The above-mentioned PostgreSQL server configuration parameter was introduced already some time ago, in version 9.6, but has been flying under the radar so to say and had not caught my attention previously. Until I recently was pasted (not being on Twitter) a tweet from one of the Postgres core developers Andres Freund, that basically said – if your workload is bigger than Shared Buffers, you should enable the “ backend_flush_after” parameter for improved throughput and also jitter. Hmm, who wouldn’t like an extra boost on performance for free? FOMO kicked in… but before adding this parameter to my “standard setup toolbox” I hurried to test things out – own eye is king! So here a small test and my conclusion on effects of enabling (not enabled by default!) “backend_flush_after”.
What does this parameter actually do?
Trying to interpret the documentation (link here) in my own wording – “backend_flush_after” is basically designed to enable sending “hints” to the OS, that if user has written more than X bytes (configurable from 0 to max. 2MB) it would be very nice if the kernel could already do some flushing of recently changed data files in the background, so that when the “checkpointer” comes or the kernel’s “dirty” limit is reached, there would be less bulk “fsyncing” to do – meaning less IO contention (spikes) for our user sessions, thus smoother response times.
Be warned though – unlike most Postgres settings this one actually is not guaranteed to function, and currently only can work on Linux systems, having sync_file_range() functionality available – which again depends on kernel version and used file system. So in short this explains why the parameter has not gotten too much attention. Similar story actually also with the “sister” parameters – “bgwriter_flush_after”, “checkpoint_flush_after”, “wal_writer_flush_after”…with the difference that they are already enabled by default!
NB! Also note that this parameter, being controlled and initiated by Postgres, might be the only way to influence the kernel IO subsystem when using some managed / cloud PostgreSQL service!
- Hardware: 4vCPU, 8GB, 160 GB local SSD, Ubuntu 18.04 (dirty_ratio=20, dirty_background_ratio=10, no Swap) droplet on DigitalOcean (Frankfurt)
- Software: PostgreSQL 11.4 at defaults, except – checkpoint_completion_target=0.9 (which is quite a typical setting to “smooth” IO), shared_buffers=’2GB’
- Test case: standard “pgbench” OLTP runs with 2 clients per CPU, 2h runs i.e.: “pgbench -T 7200 -c 8 -M prepared –random-seed=5432”
- Test 1 settings: Workload fitting into Shared Buffers (–scale=100)
- Test 2 settings: Workload 4x bigger than RAM (–scale=2200). FYI – to calculate the needed “scale factor” I use this calculator
As you might have noticed – although the tweet mentioned workloads bigger than Shared Buffers, in the spirit of good old “doubt everything”, I decided to test both cases still:)

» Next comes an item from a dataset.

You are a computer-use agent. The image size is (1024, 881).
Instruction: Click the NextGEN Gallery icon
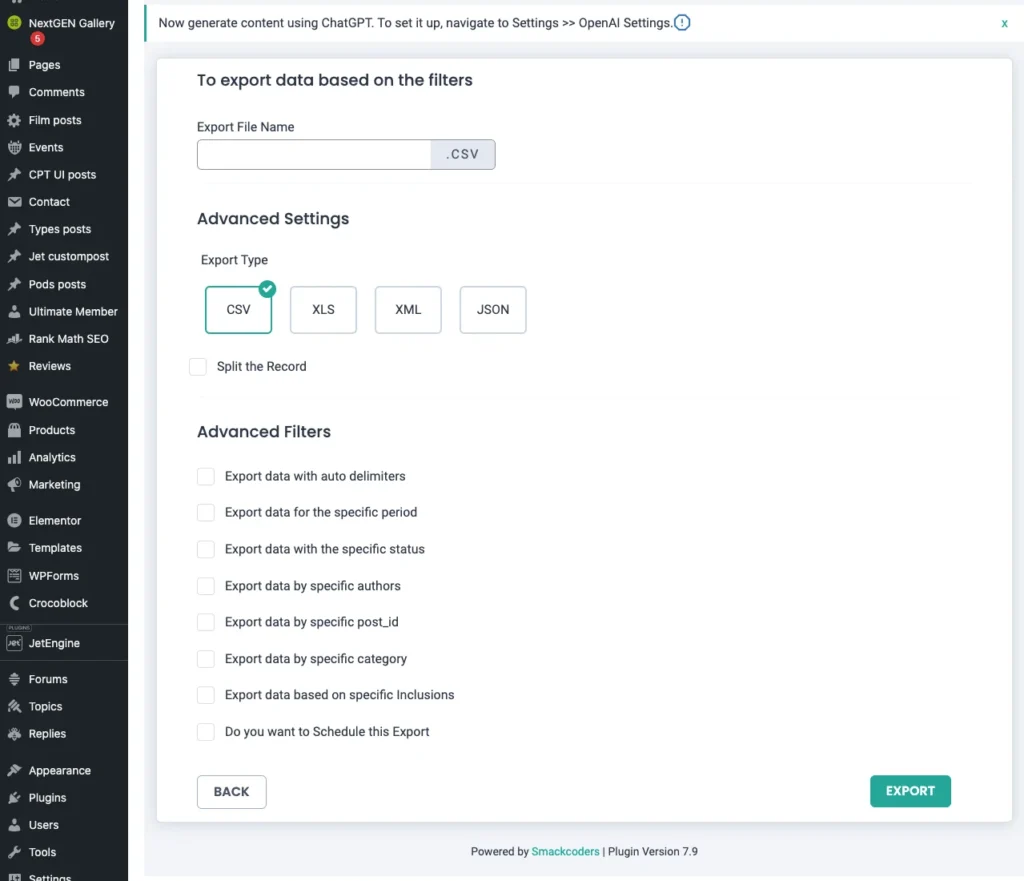pyautogui.click(x=14, y=23)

With Test 1, where workload was fitting into shared_buffers, there’s actually nothing worthwhile to mention – my radars picked up no remotely significant difference, Andres was right! And basically test #2 also confirmed what was declared – but see the table below for numbers. NB! Numbers were measured on server side from “pg_stat_statements” and during the tests system CPU utilization was on average around ~55% and IO-wait (vmstat “wa” column) showing 25% which is much more than a typical system would exhibit but what should highlight the “backend_flush_after” IO optimizations better. Also note that the results table includes numbers only for the main UPDATE “pgbench_accounts” SQL statement as differences for the other mini-tables (which get fully cached) were on the “noise level”.
UPDATE pgbench_accounts SET abalance = abalance + $1 WHERE aid = $2
|Test||Mean time (ms)||Change (%)||Stddev time (ms)||Change (%)|
|Workload=4x mem., backend_flush_after=0 (default)||0.637||–||0.758||–|
|Workload=4x mem., backend_flush_after=512kB||0.632||-0.8||0.606||-20.0|
|Workload=4x mem., backend_flush_after=2MB||0.609||-4.4||0.552||-27.2|
First off – as it was a very simple test, I wouldn’t assign too much importance to the numbers themselves. But it showed that indeed, the “backend_flush_after” setting makes things a bit better when using the biggest “chunk size”, especially visible with transaction time standard deviations…and more importantly – it doesn’t also make things worse! So for heavily loaded setups I’ll use it without fear in the future, especially with spinning disks (if anyone still using them), where the difference should be even more pronounced. Bear in mind though that when it comes to Linux kernel disk subsystem, there’s a bunch of other parameters that are relevant, like “dirty_ratio”, “dirty_background_ratio”, “swappiness” and the type of scheduler, and the effects of tuning those could be even bigger!